2. Politik Historiografi Kolonial
Penjajah Belanda memiliki kepentingan politik dalam menulis sejarah Nusantara. Mereka kerap mempromosikan narrative “divide et impera” (memecah belah dan menguasai). Menonjolkan kejayaan Majapahit yang membentang luas justru bisa membangkitkan semangat nasionalisme dan persatuan melawan kolonial. Oleh karena itu, beberapa pihak meyakini bahwa Belanda sengaja tidak menggali dan mempromosikan peninggalan Majapahit secara maksimal, atau menulis sejarah yang terfragmentasi.
3. Politik Kebangsaan Modern
Pasca kemerdekaan, Indonesia membutuhkan narrative pemersatu yang kuat. Pancasila hadir sebagai ideologi yang mengakomodir semua agama. Terlalu menekankan kejayaan Hindu-Buddha Majapahit dikhawatirkan dapat menimbulkan sentimen yang tidak diinginkan dengan mayoritas Muslim. Ini bukan penghilangan secara fisik, tetapi mungkin berupa penekanan (downplaying) dalam kurikulum pendidikan nasional awal, dimana peran kerajaan-kerajaan Islam lebih dominan diceritakan.
Kesimpulan: Antara Realita dan Romantisme
Klaim “konspirasi penghilangan” bukti sejarah Majapahit adalah gabungan antara fakta sejarah yang terfragmentasi dan romantisme nasional akan sebuah Zaman Keemasan.
Yang paling mungkin terjadi adalah proses penghilangan non-malicious yang kompleks. Kombinasi dari:
- Faktor Alam: Bahan bangunan yang mudah rusak dan bencana alam.
- Faktor Sosial-Budaya: Penggunaan kembali material bangunan (spolia) oleh generasi berikutnya, yang merupakan hal yang wajar secara historis.
- Faktor Politis: Penulisan sejarah yang memang cenderung dilakukan oleh pemenang (kesultanan Islam dan kolonial Belanda), yang secara tidak langsung meminggirkan narrative sebelumnya.
Penting untuk melihat Majapahit bukan semata dari kelangkaan peninggalan fisiknya, tetapi dari warisan budayanya yang masih hidup: sistem pemerintahan, konsep kenegaraan, seni, sastra, dan terutama semangat persatuan Nusantara yang diwariskan hingga kini. Upaya arkeologis di Trowulan yang terus berlanjut membuktikan bahwa cerita Majapahit masih panjang untuk ditelusuri, dan setiap penemuan baru adalah kunci untuk mengungkap lebih banyak misteri tentang raksasa yang mungkin hanya tertidur itu.

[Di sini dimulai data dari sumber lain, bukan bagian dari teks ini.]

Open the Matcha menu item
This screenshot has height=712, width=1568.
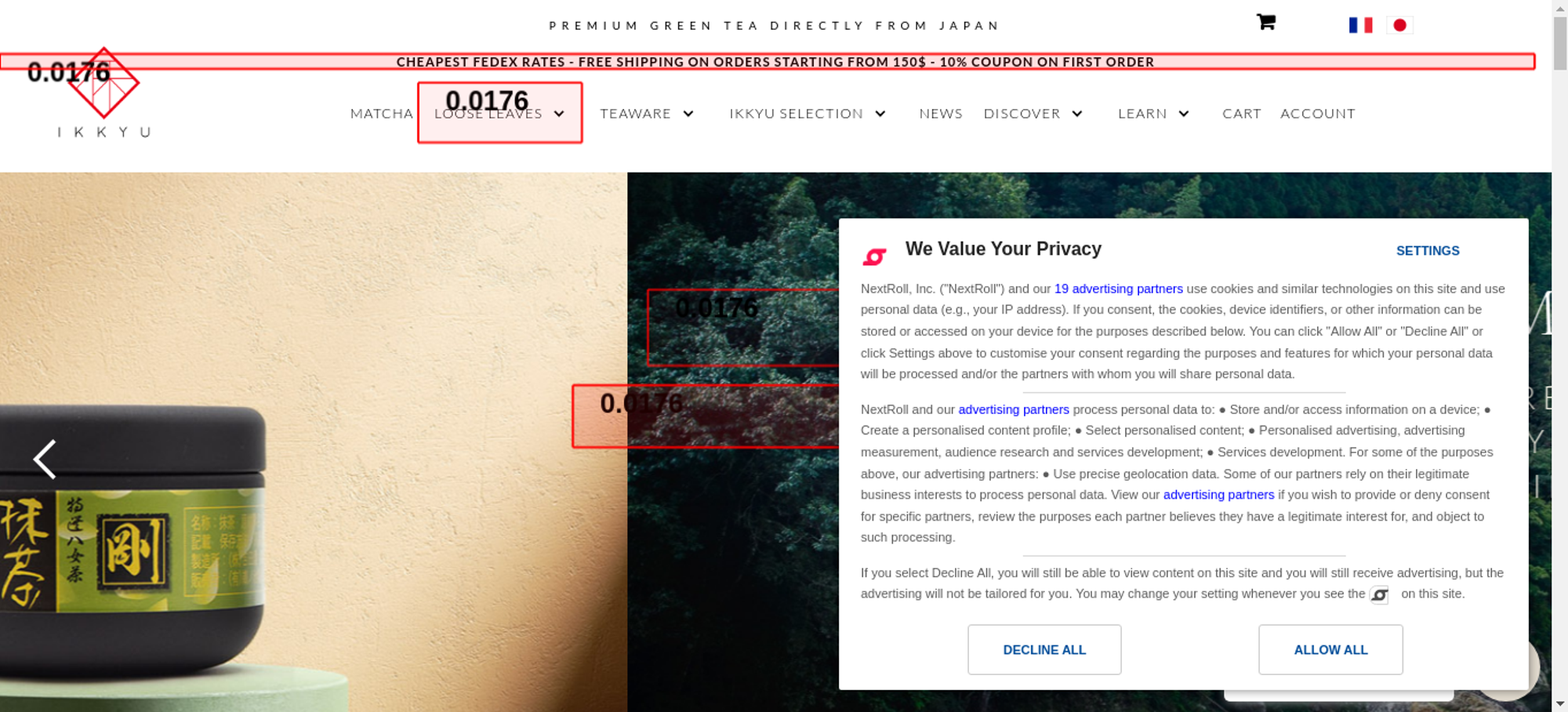(x=382, y=114)
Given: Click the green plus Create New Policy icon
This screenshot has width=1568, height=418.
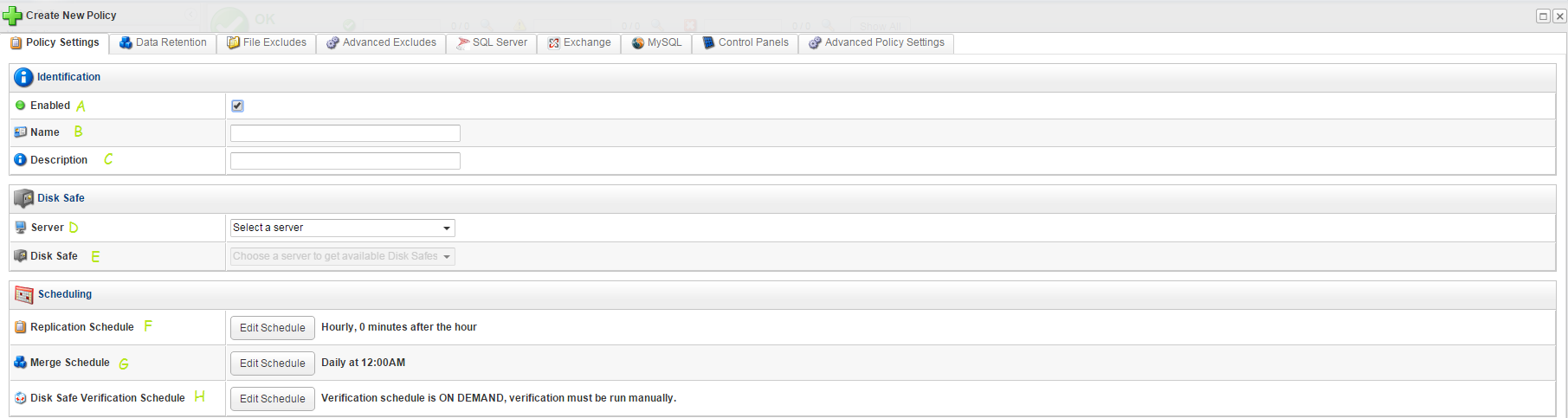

Jadi, apakah ada konspirasi? Mungkin tidak dalam bentuk rapat rahasia untuk menghapus Majapahit. Namun, ada kelalaian sejarah (historical neglect) yang terjadi akibat peralihan zaman, kekuasaan, dan ideologi—sebuah fenomena yang jauh lebih umum dan kompleks daripada sekadar konspirasi.